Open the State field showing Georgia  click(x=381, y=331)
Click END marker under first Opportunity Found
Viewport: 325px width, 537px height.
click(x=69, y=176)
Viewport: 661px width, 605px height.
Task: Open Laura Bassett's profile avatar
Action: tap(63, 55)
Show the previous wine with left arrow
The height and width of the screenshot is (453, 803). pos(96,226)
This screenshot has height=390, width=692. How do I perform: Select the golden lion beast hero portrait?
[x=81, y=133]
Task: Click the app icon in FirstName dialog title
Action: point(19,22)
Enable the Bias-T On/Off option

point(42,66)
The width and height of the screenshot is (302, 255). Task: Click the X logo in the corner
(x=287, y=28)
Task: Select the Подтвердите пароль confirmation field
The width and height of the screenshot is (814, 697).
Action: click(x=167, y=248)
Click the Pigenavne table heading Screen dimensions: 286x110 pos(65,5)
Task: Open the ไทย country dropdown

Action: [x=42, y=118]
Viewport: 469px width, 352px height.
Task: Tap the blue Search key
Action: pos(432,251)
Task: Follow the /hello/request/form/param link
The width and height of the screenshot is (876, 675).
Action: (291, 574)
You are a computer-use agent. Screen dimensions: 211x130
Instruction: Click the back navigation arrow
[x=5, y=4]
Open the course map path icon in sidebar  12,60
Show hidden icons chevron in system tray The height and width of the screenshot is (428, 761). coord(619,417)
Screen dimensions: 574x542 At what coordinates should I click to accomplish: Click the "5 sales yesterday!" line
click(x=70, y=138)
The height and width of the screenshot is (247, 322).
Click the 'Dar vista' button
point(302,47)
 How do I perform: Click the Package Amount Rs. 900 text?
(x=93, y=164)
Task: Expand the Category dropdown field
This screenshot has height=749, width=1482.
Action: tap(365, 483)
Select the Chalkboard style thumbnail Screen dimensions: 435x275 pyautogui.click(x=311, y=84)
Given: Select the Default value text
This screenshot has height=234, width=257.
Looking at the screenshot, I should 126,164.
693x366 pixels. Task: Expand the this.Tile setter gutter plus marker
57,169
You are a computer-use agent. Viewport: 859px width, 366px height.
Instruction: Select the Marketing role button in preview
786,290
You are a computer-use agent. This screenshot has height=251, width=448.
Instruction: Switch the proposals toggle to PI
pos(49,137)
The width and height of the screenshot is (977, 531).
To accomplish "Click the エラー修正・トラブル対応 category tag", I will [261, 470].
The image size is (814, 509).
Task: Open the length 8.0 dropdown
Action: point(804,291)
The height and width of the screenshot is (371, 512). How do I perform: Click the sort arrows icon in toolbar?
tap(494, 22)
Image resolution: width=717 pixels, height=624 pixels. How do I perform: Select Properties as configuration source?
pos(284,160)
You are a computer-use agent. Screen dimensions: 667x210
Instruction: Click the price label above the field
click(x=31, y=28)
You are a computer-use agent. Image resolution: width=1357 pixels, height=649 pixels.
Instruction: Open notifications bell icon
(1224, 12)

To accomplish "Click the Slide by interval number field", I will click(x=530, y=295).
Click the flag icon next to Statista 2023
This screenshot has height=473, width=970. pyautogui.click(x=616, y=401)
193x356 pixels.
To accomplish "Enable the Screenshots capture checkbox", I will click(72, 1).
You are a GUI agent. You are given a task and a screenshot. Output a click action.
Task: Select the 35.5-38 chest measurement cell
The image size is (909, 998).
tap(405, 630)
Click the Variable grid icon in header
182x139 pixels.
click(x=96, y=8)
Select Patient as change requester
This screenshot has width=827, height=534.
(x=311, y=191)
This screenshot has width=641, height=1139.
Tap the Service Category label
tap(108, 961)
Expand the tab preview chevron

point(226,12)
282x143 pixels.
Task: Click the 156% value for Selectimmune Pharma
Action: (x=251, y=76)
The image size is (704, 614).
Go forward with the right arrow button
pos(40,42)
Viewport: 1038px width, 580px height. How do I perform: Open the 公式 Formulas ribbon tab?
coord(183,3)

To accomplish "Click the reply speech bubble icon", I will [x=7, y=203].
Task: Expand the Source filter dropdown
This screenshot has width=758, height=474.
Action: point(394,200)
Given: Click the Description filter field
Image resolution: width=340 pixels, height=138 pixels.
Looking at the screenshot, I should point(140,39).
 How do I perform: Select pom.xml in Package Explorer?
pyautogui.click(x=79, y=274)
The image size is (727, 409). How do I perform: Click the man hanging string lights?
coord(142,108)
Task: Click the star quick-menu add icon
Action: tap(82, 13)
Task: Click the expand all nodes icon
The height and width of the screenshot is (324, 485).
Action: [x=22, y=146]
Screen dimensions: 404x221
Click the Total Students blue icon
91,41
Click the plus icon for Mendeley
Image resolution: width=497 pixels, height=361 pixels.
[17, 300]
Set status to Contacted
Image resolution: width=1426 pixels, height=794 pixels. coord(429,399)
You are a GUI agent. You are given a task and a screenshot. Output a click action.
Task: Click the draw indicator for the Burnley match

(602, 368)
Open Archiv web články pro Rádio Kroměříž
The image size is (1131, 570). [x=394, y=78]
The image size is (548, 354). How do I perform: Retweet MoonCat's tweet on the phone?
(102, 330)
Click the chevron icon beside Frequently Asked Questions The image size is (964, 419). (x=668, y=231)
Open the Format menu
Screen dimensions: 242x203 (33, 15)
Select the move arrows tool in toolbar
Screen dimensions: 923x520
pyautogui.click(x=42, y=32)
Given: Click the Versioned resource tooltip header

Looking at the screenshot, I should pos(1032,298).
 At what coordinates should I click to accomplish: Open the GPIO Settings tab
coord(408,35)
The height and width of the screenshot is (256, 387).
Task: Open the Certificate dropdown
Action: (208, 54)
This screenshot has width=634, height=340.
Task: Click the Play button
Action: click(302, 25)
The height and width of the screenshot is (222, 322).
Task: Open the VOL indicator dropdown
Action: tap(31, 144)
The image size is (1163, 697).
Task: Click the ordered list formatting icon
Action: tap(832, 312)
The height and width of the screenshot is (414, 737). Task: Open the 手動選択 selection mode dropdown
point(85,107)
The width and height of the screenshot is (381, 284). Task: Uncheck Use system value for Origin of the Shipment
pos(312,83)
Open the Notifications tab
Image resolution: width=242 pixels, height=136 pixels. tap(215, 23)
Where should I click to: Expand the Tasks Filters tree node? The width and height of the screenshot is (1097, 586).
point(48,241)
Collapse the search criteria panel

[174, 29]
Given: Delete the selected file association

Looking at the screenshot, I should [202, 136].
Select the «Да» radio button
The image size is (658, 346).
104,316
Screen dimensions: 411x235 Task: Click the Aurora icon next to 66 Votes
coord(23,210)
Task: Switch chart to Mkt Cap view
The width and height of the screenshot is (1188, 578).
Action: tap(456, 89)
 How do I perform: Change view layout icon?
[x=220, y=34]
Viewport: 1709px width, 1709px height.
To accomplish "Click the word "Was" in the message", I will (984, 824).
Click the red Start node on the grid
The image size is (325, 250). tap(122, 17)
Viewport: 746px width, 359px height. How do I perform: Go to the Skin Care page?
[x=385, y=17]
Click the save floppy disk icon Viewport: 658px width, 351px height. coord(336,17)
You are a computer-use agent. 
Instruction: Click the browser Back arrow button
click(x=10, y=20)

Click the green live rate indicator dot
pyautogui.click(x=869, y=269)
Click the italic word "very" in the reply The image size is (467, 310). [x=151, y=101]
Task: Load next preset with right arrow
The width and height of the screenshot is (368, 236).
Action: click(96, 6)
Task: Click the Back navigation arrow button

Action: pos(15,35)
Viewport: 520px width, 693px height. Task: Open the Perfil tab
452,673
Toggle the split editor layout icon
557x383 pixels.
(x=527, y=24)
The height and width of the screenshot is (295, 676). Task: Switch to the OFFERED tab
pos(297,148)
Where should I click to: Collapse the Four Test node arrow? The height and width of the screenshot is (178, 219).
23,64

______________________________

## WORK REQUEST
Retype the records in full, keeping every word as it is.

## OUTPUT FOR THIS EXERCISE
Open the State field showing Georgia  click(x=381, y=331)
Click END marker under first Opportunity Found
Viewport: 325px width, 537px height.
click(x=69, y=176)
Viewport: 661px width, 605px height.
Task: Open Laura Bassett's profile avatar
Action: tap(63, 55)
Show the previous wine with left arrow
The height and width of the screenshot is (453, 803). pos(96,226)
This screenshot has height=390, width=692. How do I perform: Select the golden lion beast hero portrait?
[x=81, y=133]
Task: Click the app icon in FirstName dialog title
Action: point(19,22)
Enable the Bias-T On/Off option

point(42,66)
The width and height of the screenshot is (302, 255). Task: Click the X logo in the corner
(x=287, y=28)
Task: Select the Подтвердите пароль confirmation field
The width and height of the screenshot is (814, 697).
Action: click(x=167, y=248)
Click the Pigenavne table heading Screen dimensions: 286x110 pos(65,5)
Task: Open the ไทย country dropdown

Action: [x=42, y=118]
Viewport: 469px width, 352px height.
Task: Tap the blue Search key
Action: pos(432,251)
Task: Follow the /hello/request/form/param link
The width and height of the screenshot is (876, 675).
Action: (291, 574)
You are a computer-use agent. Screen dimensions: 211x130
Instruction: Click the back navigation arrow
[x=5, y=4]
Open the course map path icon in sidebar  12,60
Show hidden icons chevron in system tray The height and width of the screenshot is (428, 761). coord(619,417)
Screen dimensions: 574x542 At what coordinates should I click to accomplish: Click the "5 sales yesterday!" line
click(x=70, y=138)
The height and width of the screenshot is (247, 322).
Click the 'Dar vista' button
point(302,47)
 How do I perform: Click the Package Amount Rs. 900 text?
(x=93, y=164)
Task: Expand the Category dropdown field
This screenshot has height=749, width=1482.
Action: tap(365, 483)
Select the Chalkboard style thumbnail Screen dimensions: 435x275 pyautogui.click(x=311, y=84)
Given: Select the Default value text
This screenshot has height=234, width=257.
Looking at the screenshot, I should 126,164.
693x366 pixels. Task: Expand the this.Tile setter gutter plus marker
57,169
You are a computer-use agent. Viewport: 859px width, 366px height.
Instruction: Select the Marketing role button in preview
786,290
You are a computer-use agent. This screenshot has height=251, width=448.
Instruction: Switch the proposals toggle to PI
pos(49,137)
The width and height of the screenshot is (977, 531).
To accomplish "Click the エラー修正・トラブル対応 category tag", I will [261, 470].
The image size is (814, 509).
Task: Open the length 8.0 dropdown
Action: point(804,291)
The height and width of the screenshot is (371, 512). How do I perform: Click the sort arrows icon in toolbar?
tap(494, 22)
Image resolution: width=717 pixels, height=624 pixels. How do I perform: Select Properties as configuration source?
pos(284,160)
You are a computer-use agent. Screen dimensions: 667x210
Instruction: Click the price label above the field
click(x=31, y=28)
You are a computer-use agent. Image resolution: width=1357 pixels, height=649 pixels.
Instruction: Open notifications bell icon
(1224, 12)

To accomplish "Click the Slide by interval number field", I will click(x=530, y=295).
Click the flag icon next to Statista 2023
This screenshot has height=473, width=970. pyautogui.click(x=616, y=401)
193x356 pixels.
To accomplish "Enable the Screenshots capture checkbox", I will click(72, 1).
You are a GUI agent. You are given a task and a screenshot. Output a click action.
Task: Select the 35.5-38 chest measurement cell
The image size is (909, 998).
tap(405, 630)
Click the Variable grid icon in header
182x139 pixels.
click(x=96, y=8)
Select Patient as change requester
This screenshot has width=827, height=534.
(x=311, y=191)
This screenshot has width=641, height=1139.
Tap the Service Category label
tap(108, 961)
Expand the tab preview chevron

point(226,12)
282x143 pixels.
Task: Click the 156% value for Selectimmune Pharma
Action: (x=251, y=76)
The image size is (704, 614).
Go forward with the right arrow button
pos(40,42)
Viewport: 1038px width, 580px height. How do I perform: Open the 公式 Formulas ribbon tab?
coord(183,3)

To accomplish "Click the reply speech bubble icon", I will [x=7, y=203].
Task: Expand the Source filter dropdown
This screenshot has width=758, height=474.
Action: point(394,200)
Given: Click the Description filter field
Image resolution: width=340 pixels, height=138 pixels.
Looking at the screenshot, I should point(140,39).
 How do I perform: Select pom.xml in Package Explorer?
pyautogui.click(x=79, y=274)
The image size is (727, 409). How do I perform: Click the man hanging string lights?
coord(142,108)
Task: Click the star quick-menu add icon
Action: tap(82, 13)
Task: Click the expand all nodes icon
The height and width of the screenshot is (324, 485).
Action: [x=22, y=146]
Screen dimensions: 404x221
Click the Total Students blue icon
91,41
Click the plus icon for Mendeley
Image resolution: width=497 pixels, height=361 pixels.
[17, 300]
Set status to Contacted
Image resolution: width=1426 pixels, height=794 pixels. coord(429,399)
You are a GUI agent. You are given a task and a screenshot. Output a click action.
Task: Click the draw indicator for the Burnley match

(602, 368)
Open Archiv web články pro Rádio Kroměříž
The image size is (1131, 570). [x=394, y=78]
The image size is (548, 354). How do I perform: Retweet MoonCat's tweet on the phone?
(102, 330)
Click the chevron icon beside Frequently Asked Questions The image size is (964, 419). (x=668, y=231)
Open the Format menu
Screen dimensions: 242x203 (33, 15)
Select the move arrows tool in toolbar
Screen dimensions: 923x520
pyautogui.click(x=42, y=32)
Given: Click the Versioned resource tooltip header

Looking at the screenshot, I should pos(1032,298).
 At what coordinates should I click to accomplish: Open the GPIO Settings tab
coord(408,35)
The height and width of the screenshot is (256, 387).
Task: Open the Certificate dropdown
Action: (208, 54)
This screenshot has width=634, height=340.
Task: Click the Play button
Action: click(302, 25)
The height and width of the screenshot is (222, 322).
Task: Open the VOL indicator dropdown
Action: tap(31, 144)
The image size is (1163, 697).
Task: Click the ordered list formatting icon
Action: tap(832, 312)
The height and width of the screenshot is (414, 737). Task: Open the 手動選択 selection mode dropdown
point(85,107)
The width and height of the screenshot is (381, 284). Task: Uncheck Use system value for Origin of the Shipment
pos(312,83)
Open the Notifications tab
Image resolution: width=242 pixels, height=136 pixels. tap(215, 23)
Where should I click to: Expand the Tasks Filters tree node? The width and height of the screenshot is (1097, 586).
point(48,241)
Collapse the search criteria panel

[174, 29]
Given: Delete the selected file association

Looking at the screenshot, I should [202, 136].
Select the «Да» radio button
The image size is (658, 346).
104,316
Screen dimensions: 411x235 Task: Click the Aurora icon next to 66 Votes
coord(23,210)
Task: Switch chart to Mkt Cap view
The width and height of the screenshot is (1188, 578).
Action: tap(456, 89)
 How do I perform: Change view layout icon?
[x=220, y=34]
Viewport: 1709px width, 1709px height.
To accomplish "Click the word "Was" in the message", I will (984, 824).
Click the red Start node on the grid
The image size is (325, 250). tap(122, 17)
Viewport: 746px width, 359px height. How do I perform: Go to the Skin Care page?
[x=385, y=17]
Click the save floppy disk icon Viewport: 658px width, 351px height. coord(336,17)
You are a computer-use agent. 
Instruction: Click the browser Back arrow button
click(x=10, y=20)

Click the green live rate indicator dot
pyautogui.click(x=869, y=269)
Click the italic word "very" in the reply The image size is (467, 310). [x=151, y=101]
Task: Load next preset with right arrow
The width and height of the screenshot is (368, 236).
Action: click(96, 6)
Task: Click the Back navigation arrow button

Action: pos(15,35)
Viewport: 520px width, 693px height. Task: Open the Perfil tab
452,673
Toggle the split editor layout icon
557x383 pixels.
(x=527, y=24)
The height and width of the screenshot is (295, 676). Task: Switch to the OFFERED tab
pos(297,148)
Where should I click to: Collapse the Four Test node arrow? The height and width of the screenshot is (178, 219).
23,64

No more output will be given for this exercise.